▶ **Aim of the exercise**
The entries should be written out again exactly as they read.

▶ **Supplied records**
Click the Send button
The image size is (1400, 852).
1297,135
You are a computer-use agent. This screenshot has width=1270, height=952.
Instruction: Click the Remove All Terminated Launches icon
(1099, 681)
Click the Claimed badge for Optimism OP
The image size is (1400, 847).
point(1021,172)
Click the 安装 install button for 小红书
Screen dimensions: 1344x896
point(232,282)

▶ **Result of this exercise**
Click the Send button
The image size is (1400, 852).
1297,135
You are a computer-use agent. This screenshot has width=1270, height=952.
Instruction: Click the Remove All Terminated Launches icon
(1099, 681)
Click the Claimed badge for Optimism OP
The image size is (1400, 847).
point(1021,172)
Click the 安装 install button for 小红书
Screen dimensions: 1344x896
point(232,282)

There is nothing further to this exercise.